**Instructions to follow:** Search the records below for the string "computer", and report each line that contains it.

**Material supplied:**
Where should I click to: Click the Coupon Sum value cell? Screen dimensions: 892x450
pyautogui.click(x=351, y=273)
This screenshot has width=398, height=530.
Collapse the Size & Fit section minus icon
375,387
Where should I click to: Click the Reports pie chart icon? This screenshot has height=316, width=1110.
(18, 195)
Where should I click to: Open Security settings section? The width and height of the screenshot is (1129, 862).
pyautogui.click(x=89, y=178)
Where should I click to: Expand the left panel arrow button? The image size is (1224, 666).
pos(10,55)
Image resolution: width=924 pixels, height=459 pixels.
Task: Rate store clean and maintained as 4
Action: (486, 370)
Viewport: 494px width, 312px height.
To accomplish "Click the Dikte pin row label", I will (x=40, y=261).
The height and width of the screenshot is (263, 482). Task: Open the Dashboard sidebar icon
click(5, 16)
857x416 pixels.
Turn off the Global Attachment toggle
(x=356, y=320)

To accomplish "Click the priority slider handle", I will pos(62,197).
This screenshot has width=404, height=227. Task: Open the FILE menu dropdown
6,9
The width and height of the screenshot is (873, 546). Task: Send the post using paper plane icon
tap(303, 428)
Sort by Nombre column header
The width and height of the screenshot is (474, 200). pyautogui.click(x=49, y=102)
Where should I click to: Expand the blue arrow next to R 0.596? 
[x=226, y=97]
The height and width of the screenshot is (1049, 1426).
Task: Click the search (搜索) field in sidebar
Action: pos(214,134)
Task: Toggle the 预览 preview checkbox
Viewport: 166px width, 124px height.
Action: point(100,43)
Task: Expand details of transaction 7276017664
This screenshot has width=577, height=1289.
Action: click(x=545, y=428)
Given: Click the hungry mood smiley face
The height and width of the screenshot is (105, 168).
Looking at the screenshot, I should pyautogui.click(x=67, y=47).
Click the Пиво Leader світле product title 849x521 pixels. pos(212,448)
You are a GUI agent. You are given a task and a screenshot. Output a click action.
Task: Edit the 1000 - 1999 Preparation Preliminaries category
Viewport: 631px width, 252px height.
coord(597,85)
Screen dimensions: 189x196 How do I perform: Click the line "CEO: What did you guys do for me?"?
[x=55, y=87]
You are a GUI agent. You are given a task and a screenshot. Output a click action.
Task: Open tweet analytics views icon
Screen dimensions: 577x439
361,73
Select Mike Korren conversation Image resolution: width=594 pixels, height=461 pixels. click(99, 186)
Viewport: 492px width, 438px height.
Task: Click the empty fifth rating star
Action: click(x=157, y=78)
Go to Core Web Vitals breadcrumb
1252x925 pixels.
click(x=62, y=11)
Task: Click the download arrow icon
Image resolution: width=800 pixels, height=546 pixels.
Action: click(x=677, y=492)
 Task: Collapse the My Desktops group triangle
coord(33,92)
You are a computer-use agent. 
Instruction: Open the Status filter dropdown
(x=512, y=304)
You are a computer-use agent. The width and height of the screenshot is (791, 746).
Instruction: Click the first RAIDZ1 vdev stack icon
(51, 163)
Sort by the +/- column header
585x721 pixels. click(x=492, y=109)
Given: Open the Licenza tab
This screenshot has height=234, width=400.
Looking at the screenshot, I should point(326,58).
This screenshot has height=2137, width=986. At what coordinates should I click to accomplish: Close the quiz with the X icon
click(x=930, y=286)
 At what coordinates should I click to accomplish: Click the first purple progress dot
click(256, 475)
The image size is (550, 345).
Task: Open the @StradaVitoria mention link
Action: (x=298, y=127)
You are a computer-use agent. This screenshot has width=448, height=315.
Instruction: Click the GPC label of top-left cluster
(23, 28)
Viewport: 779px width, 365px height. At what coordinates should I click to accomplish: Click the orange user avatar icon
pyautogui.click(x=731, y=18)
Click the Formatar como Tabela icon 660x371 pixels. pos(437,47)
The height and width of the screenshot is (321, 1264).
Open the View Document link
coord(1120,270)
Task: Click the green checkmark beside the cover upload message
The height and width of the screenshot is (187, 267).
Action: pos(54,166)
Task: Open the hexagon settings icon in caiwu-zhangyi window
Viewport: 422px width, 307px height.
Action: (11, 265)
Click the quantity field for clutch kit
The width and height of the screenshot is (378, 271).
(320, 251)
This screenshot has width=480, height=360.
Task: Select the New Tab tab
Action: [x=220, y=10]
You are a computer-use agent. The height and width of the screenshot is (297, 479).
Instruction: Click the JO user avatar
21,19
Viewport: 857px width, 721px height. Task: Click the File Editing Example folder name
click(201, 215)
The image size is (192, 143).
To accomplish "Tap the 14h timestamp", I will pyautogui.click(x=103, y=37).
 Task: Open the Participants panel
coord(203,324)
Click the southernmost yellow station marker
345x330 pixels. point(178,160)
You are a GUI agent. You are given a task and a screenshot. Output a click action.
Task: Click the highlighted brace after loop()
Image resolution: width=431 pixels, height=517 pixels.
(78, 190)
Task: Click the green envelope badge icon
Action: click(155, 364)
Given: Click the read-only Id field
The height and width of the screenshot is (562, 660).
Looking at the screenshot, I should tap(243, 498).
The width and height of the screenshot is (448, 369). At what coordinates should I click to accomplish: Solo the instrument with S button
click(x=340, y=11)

**Response area:**
You are a computer-use agent. 
You are a computer-use agent. The width and height of the screenshot is (791, 746).
You are a computer-use agent. This screenshot has width=448, height=315.
You are a computer-use agent. The height and width of the screenshot is (297, 479).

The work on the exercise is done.